The aerial strike is the highest occurring skill. Jab lift is the most prominent method for possession gain. Taking steps most common method of travel. Non occurrence of ground hook was observed. Prevention of jab lift could reduce opponents in possession striking by 44.67% This method of striking accounts for 77.8% of all in play striking meaning a significant impact could be made. [1]

That makes air strike detection a useful first target: common enough to matter, narrow enough to model as a binary question. With the basics understood and enough recordings collected, I moved on to labeling data and training a simple model to answer one question: strike or not strike.

To train a CNN, some clean data is required to start the process. As many say, good data in, good data out. In my case I use my imu-analysis-tool to label data. It was mentioned in the first post of the series as a visualiser tool, but it became just as important for iterating on labels as for inspecting the raw sensor traces.

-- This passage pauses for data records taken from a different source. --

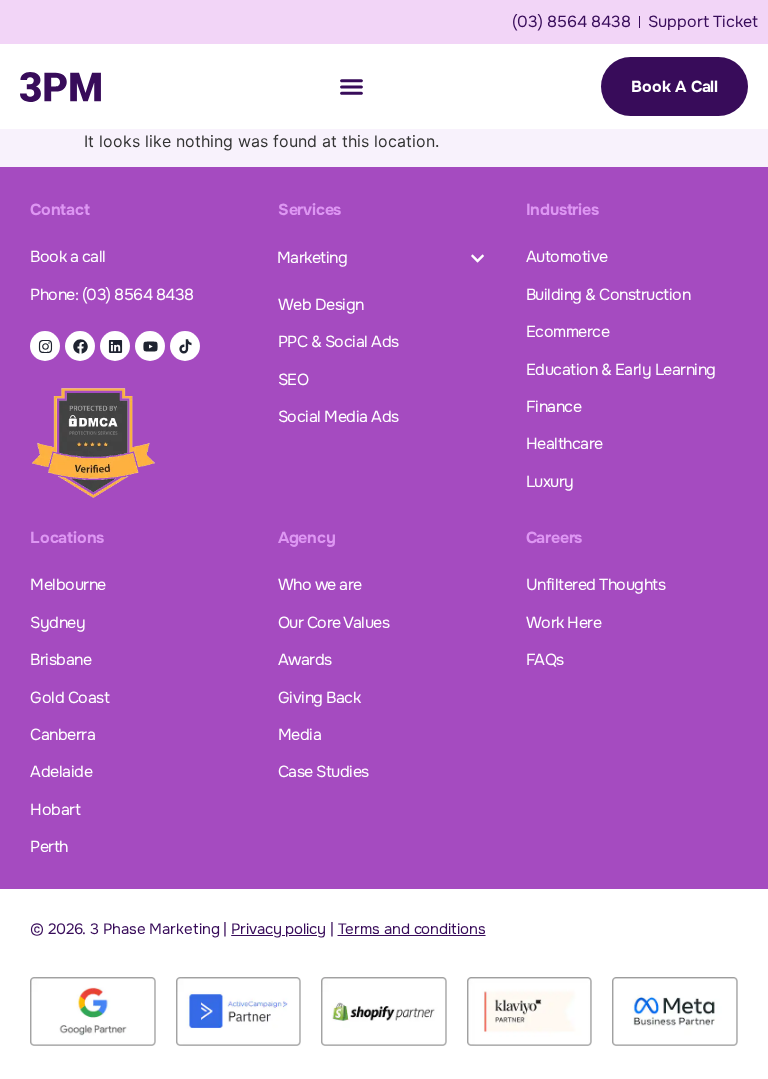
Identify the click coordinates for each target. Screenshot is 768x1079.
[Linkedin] (115, 346)
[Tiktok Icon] (185, 346)
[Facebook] (80, 346)
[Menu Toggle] (351, 86)
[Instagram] (45, 346)
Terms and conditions (412, 929)
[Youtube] (150, 346)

After some trial and error labeling data multiple times, it became evident that labeling and inspection of data is probably 80% of the job. To get to the current labeling approach, the analyser tool went through multiple iterations of changes, and without coding tools it would probably have taken a lot longer to get to the point where it is now. For the first somewhat successful version, the label was placed on the strike so that the playback indicator sat on the highest spike in gyroscope magnitude, then I took 20 samples both ways out of the middle. This created a window of 41 samples.

Interestingly enough, the first samples were collected at 50Hz from Apple Watch and were still good enough to train a useful model. That early model was capable enough to recognise strikes even on 100Hz data. Likely 50Hz was already sufficient to capture the important motion pattern, and adding acceleration and gyroscope magnitude features also made a significant improvement in those early experiments.

Later, I interpolated some of the 50Hz recordings to 100Hz and mixed them with newly recorded native 100Hz data. That got the project moving, but it also introduced inconsistency into the training pool. Eventually I removed a few of those interpolated recordings, because they made validation harder to interpret. The smaller dataset turned out to be cleaner and more precise.

Figures 2 and 3 show the average pattern across the labeled strike segments.

Fig 2. Acceleration magnitude all samples average — Fig 2. Acceleration magnitude average across labeled strike samples.

Fig 3. Gyro magnitude all samples average — Fig 3. Gyroscope magnitude average across labeled strike samples.

Instead of training on the raw continuous recording, the sensor stream was split into fixed-length sliding windows. Each window became one model input, giving the network a consistent input shape and letting it learn short motion patterns associated with strikes. Overlapping windows also meant the same strike could appear in slightly different positions within the window, which helped robustness.

“The sliding window approach, hereafter referred to as ‘windowing’, is the most widely employed segmentation technique in activity recognition.” [2]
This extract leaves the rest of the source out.